PROBLEM DESCRIPTION:
Please reproduce every line of the following records word for word.

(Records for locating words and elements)
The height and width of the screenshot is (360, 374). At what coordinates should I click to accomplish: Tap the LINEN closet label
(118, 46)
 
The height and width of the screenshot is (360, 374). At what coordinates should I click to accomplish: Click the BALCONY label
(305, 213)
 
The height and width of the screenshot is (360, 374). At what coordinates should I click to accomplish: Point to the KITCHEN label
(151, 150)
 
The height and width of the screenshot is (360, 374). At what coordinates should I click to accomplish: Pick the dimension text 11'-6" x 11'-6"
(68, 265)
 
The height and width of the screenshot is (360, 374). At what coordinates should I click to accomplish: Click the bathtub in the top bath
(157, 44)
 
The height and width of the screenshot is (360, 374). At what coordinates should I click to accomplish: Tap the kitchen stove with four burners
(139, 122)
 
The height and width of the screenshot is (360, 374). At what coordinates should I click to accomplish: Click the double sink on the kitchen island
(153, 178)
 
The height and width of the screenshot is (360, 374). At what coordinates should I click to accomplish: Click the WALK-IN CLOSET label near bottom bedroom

ANSWER TO THE TASK:
The height and width of the screenshot is (360, 374). At what coordinates should I click to accomplish: Tap the LINEN closet label
(118, 46)
 
The height and width of the screenshot is (360, 374). At what coordinates should I click to accomplish: Click the BALCONY label
(305, 213)
 
The height and width of the screenshot is (360, 374). At what coordinates should I click to accomplish: Point to the KITCHEN label
(151, 150)
 
The height and width of the screenshot is (360, 374). At what coordinates should I click to accomplish: Pick the dimension text 11'-6" x 11'-6"
(68, 265)
 
The height and width of the screenshot is (360, 374). At what coordinates should I click to accomplish: Click the bathtub in the top bath
(157, 44)
 
The height and width of the screenshot is (360, 374). At what coordinates should I click to accomplish: Tap the kitchen stove with four burners
(139, 122)
 
The height and width of the screenshot is (360, 374). At what coordinates should I click to accomplish: Click the double sink on the kitchen island
(153, 178)
 
The height and width of the screenshot is (360, 374). At what coordinates should I click to accomplish: Click the WALK-IN CLOSET label near bottom bedroom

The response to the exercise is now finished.